In open economies, where channels of import and export exist, factors other than strategic intent and the availability of human and material resources, become increasingly important in deciding between alternative courses of actions. One of such factors is cost.

After the IMF instigated the Structural Adjustment Programme of 1985 – which was ostensibly designed to boost local productivity, decrease imports and launch Nigeria to a more prosperous path – suffered a colossal failure, manufacturing activities in Nigeria have never remained the same.

One major effect of the policy was the astronomical rise in the cost of raw materials like machine parts and expatriate labour (in fact, everything that came through the borders became expensive, including the factors of production). Also, there was no commensurate increase in the earning capacity of the indigenous labour force; hence those who could migrate to “greener pastures” migrated.

 

In sum, the effects of the policy could be described as follows:

A.   Increased cost of production due to increased cost of material inputs.
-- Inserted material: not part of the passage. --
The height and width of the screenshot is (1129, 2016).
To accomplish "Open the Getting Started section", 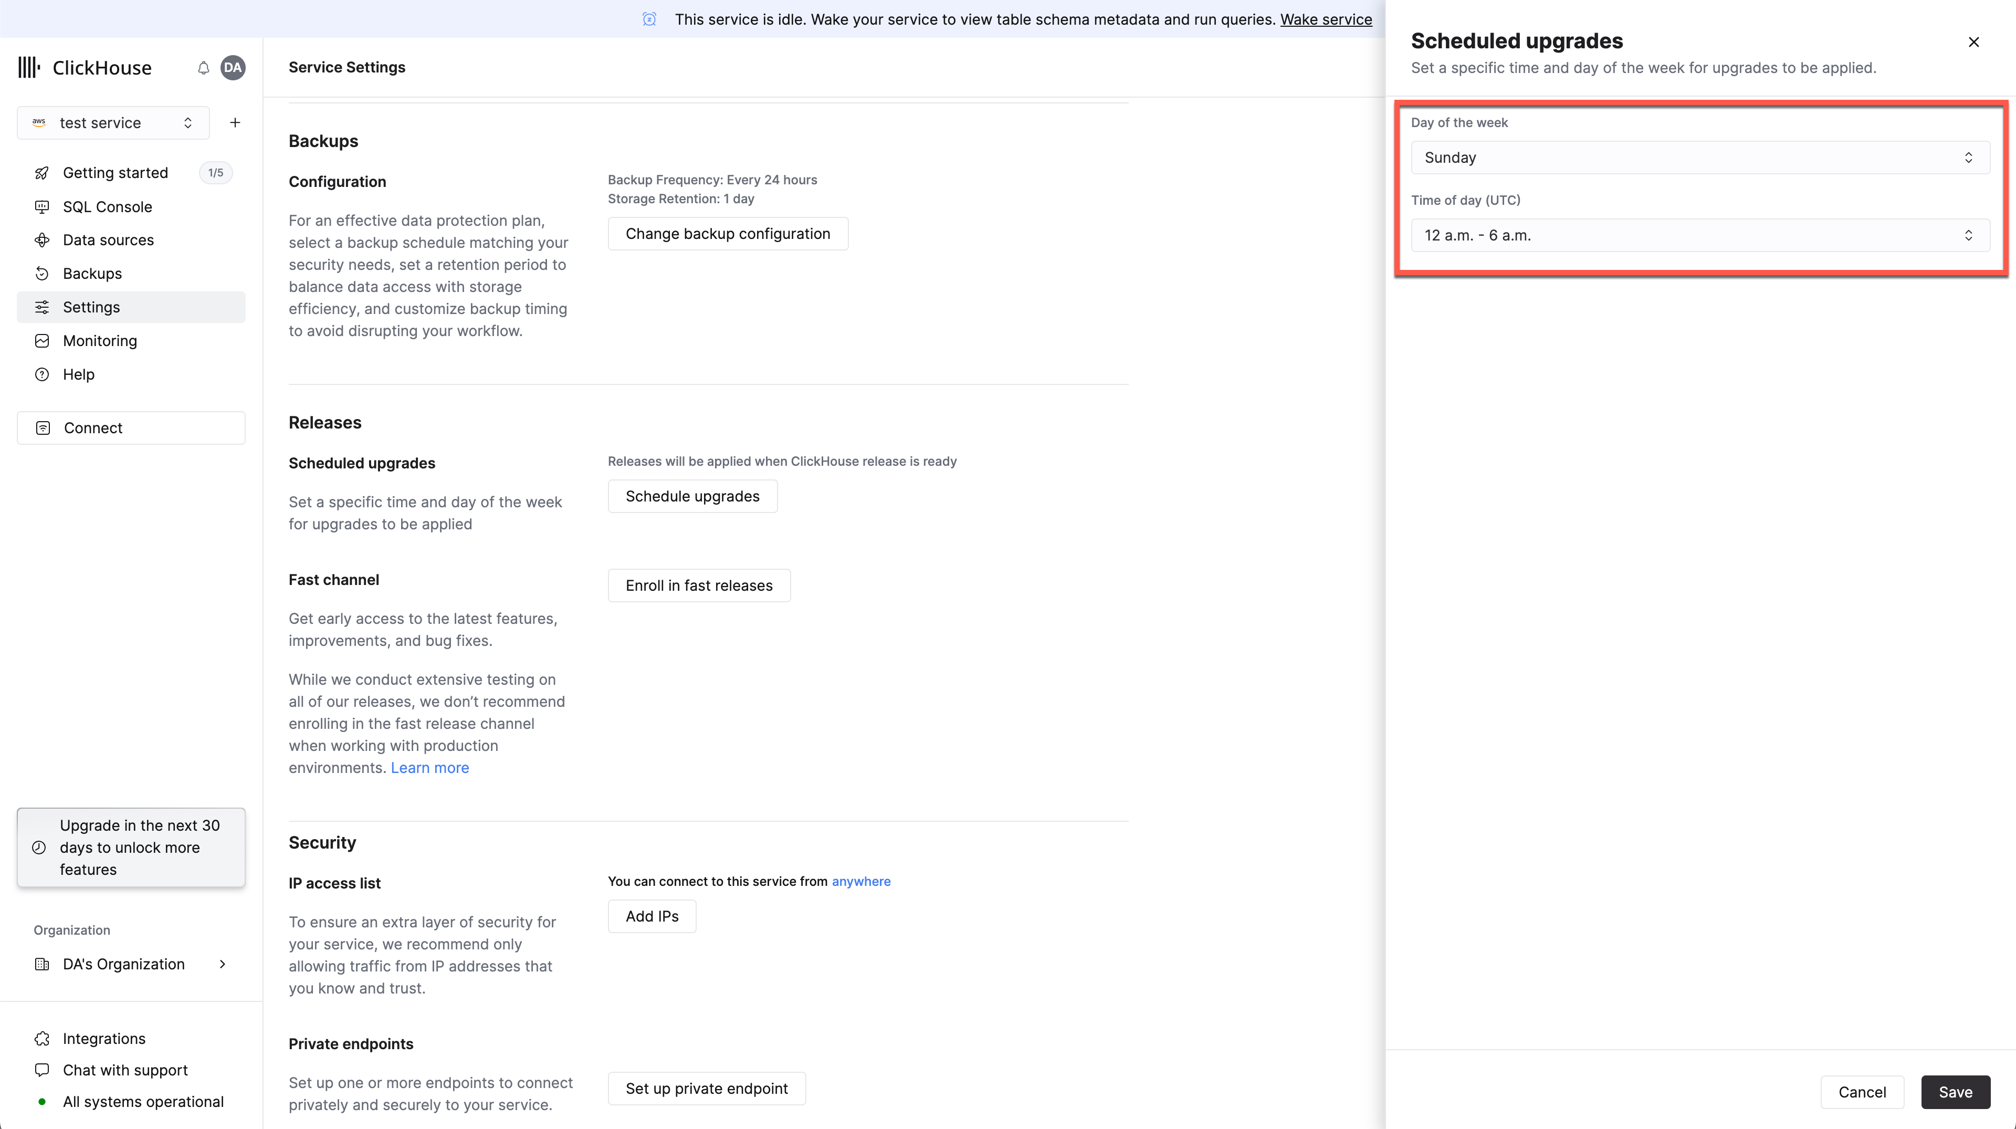I will pos(115,171).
B.    Decrease in the pool of available human capital due to migration (which is more difficult to replenish).

C.    Incentives for the importation of finished goods and not for localised production.

D.   Greater barriers to manufacturing and worthwhile research and development efforts.

Sadly, from that time (1985) till now, we are still battling to find our footing. Add corruption to our challenges and you get a better picture. The aim of this article, however, is not to chronicle our predicaments but to offer a ray of light.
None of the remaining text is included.